UNIDENTIFIED PERSON #1: Three, two, one. Release, release, release.

UNIDENTIFIED PERSON #2: Fire, fire.

RACHEL MARTIN, HOST:

It has been exactly one year since Richard Branson won the billionaire space race. His Virgin Galactic rocket plane detached from a cargo aircraft and took Branson and his crew on a very cool trip.

(SOUNDBITE OF ARCHIVED RECORDING)

RICHARD BRANSON: To all you kids down there, I was once a child with a dream, looking up to the stars. Now I'm an adult in a spaceship.

STEVE INSKEEP, HOST:

(Laughter).

MARTIN: Branson beat Jeff Bezos by nine days, becoming the first person to ride his own company's vessel into space.

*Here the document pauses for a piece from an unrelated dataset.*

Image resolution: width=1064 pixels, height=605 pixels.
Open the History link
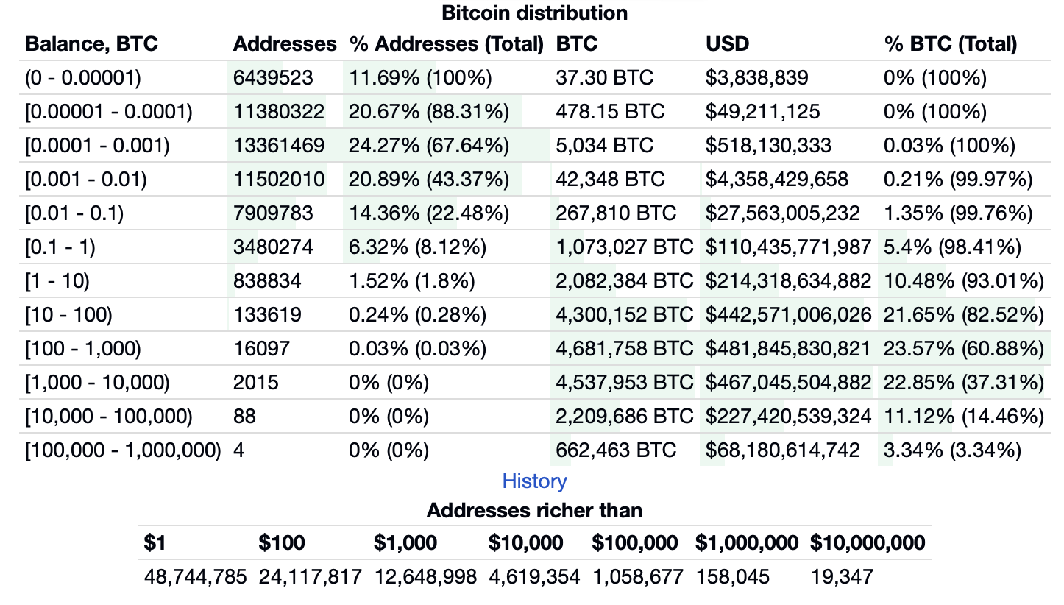[x=534, y=481]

INSKEEP: Or maybe it was near space. Depends on the definition of where space begins.

MICHAEL WALL: I mean, if you get about 50 miles, you're pretty high up. So, like, my own personal opinion is that counts as spaceflight.

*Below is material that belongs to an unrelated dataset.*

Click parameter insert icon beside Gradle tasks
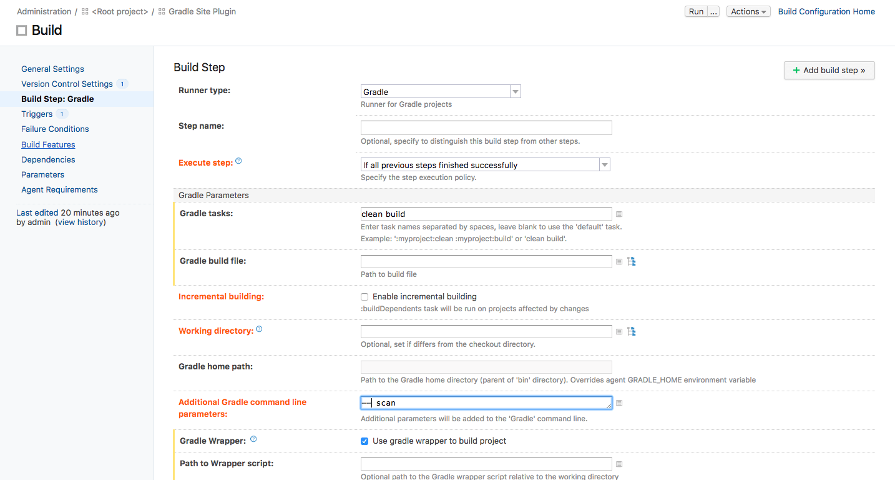 pyautogui.click(x=619, y=214)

INSKEEP: Michael Wall covers the industry for space.com. He says Virgin Galactic has not delivered any civilians to space since then. So Jeff Bezos pulled ahead with his competing operation.

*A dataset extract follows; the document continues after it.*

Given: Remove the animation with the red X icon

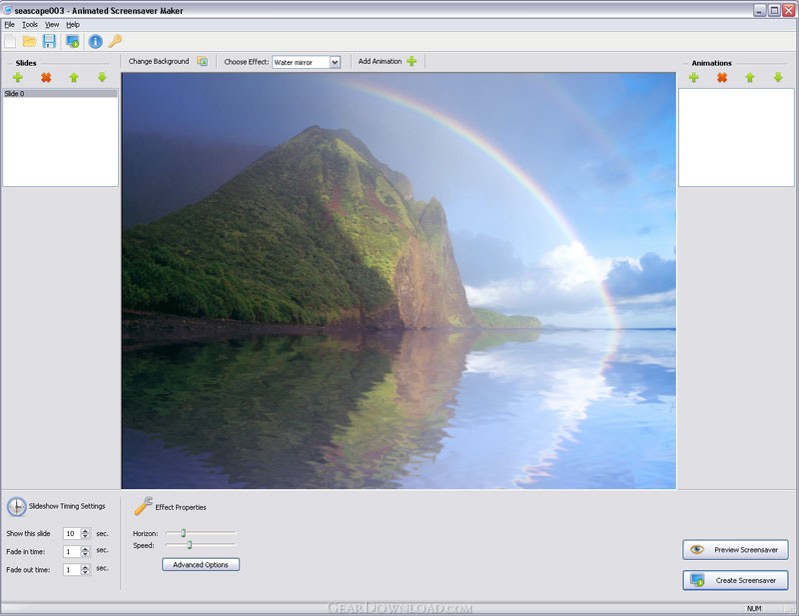Looking at the screenshot, I should coord(721,78).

WALL: Blue Origin. They've flown people five times to date, most recently just last month.

MARTIN: And don't forget Elon Musk and SpaceX, not that he would let you.

WALL: But it's a different kind of space tourism. They have actually launched people to Earth orbit, which is a much tougher thing to do. They actually just flew three paying customers to the space station just a couple of months ago.

MARTIN: And they have a contract to do even more of that in the near future.

INSKEEP: Space tourism is in its infancy, and Virgin Galactic says it has at least 800 names on its waiting list.

WALL: We actually know how much they charge. It costs $450,000. We don't know how much Blue Origin charges, and we don't really know how much SpaceX is charging for their orbital trips. They've got a NASA deal to fly NASA astronauts to and from the space station. And that works out to about $55 million per seat.

INSKEEP: Whoa.

MARTIN: Just 55 million. A cheaper option is on the horizon, though. There are companies planning to take people into the high atmosphere underneath a giant balloon. Transcript provided by NPR, Copyright NPR.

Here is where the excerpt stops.